القاعدة ذات الصلة
Canada
Practice Relating to Rule 10. Civilian Objects’ Loss of Protection from Attack
Canada’s LOAC Manual (1999) states: “Where a civilian object is used for military purposes, it loses its protection as a civilian object and may become a legitimate target.” 
Canada, The Law of Armed Conflict at the Operational and Tactical Level, Office of the Judge Advocate General, 1999, p. 4-5, § 37.
The manual further states: “Civilian vessels, aircraft, vehicles and buildings are military objectives if they contain combatants, military equipment or supplies.” 
Canada, The Law of Armed Conflict at the Operational and Tactical Level, Office of the Judge Advocate General, 1999, p. 4-2, § 10.
Canada’s LOAC Manual (2001) states in its chapter on targeting:
407. Examples of objects which are military objectives
2. Civilian vessels, aircraft, vehicles and buildings are military objectives if they contain combatants, military equipment or supplies.
428. Civilian object used for military purposes
1. Where a civilian object is used for military purposes, it loses its protection as a civilian object and may become a legitimate target. 
Canada, The Law of Armed Conflict at the Operational and Tactical Levels, Office of the Judge Advocate General, 13 August 2001, §§ 407.2 and 428.1.
Canada’s LOAC Manual (1999) states:
In the case of doubt as to whether an object which is normally dedicated to civilian purposes (such as a place of worship, a house or other dwelling, or a school) is being used to make an effective contribution to military action, it shall be presumed not to be so used. 

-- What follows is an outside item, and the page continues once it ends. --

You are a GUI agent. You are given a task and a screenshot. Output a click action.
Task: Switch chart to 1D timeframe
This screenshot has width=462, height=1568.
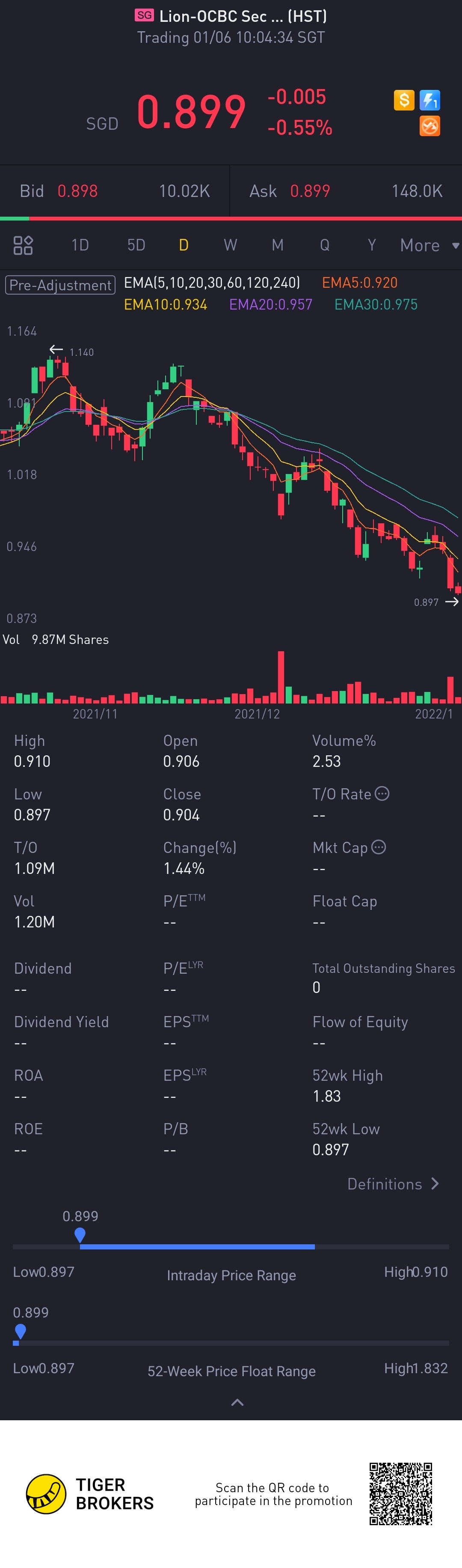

Canada, The Law of Armed Conflict at the Operational and Tactical Level, Office of the Judge Advocate General, 1999, p. 4-5, § 38.
Canada’s LOAC Manual (2001) states in its chapter on targeting:
In the case of doubt as to whether an object which is normally dedicated to civilian purposes (such as a place of worship, a house or other dwelling, or a school) is being used to make an effective contribution to military action, it shall be presumed not to be so used. 
Canada, The Law of Armed Conflict at the Operational and Tactical Levels, Office of the Judge Advocate General, 13 August 2001, § 429.
Canada’s Use of Force Manual (2008), in a section entitled “Principles and rules governing the use of force that directly relates to the conduct of armed conflict”, states:
Doubt rule. A person or object must not be attacked unless there is a reasonable belief that the person or object to be attacked is a military objective. In cases of doubt, a person is presumed to be a civilian, and the use of an object normally dedicated to civilian purposes is presumed to be of a nature other than that constituting an effective contribution to military action, unless and until the contrary is established. 
Canada, Use of Force for CF Operations, Canadian Forces Joint Publication, Chief of the Defence Staff, B-GJ-005-501/FP-001, August 2008, § 112.3.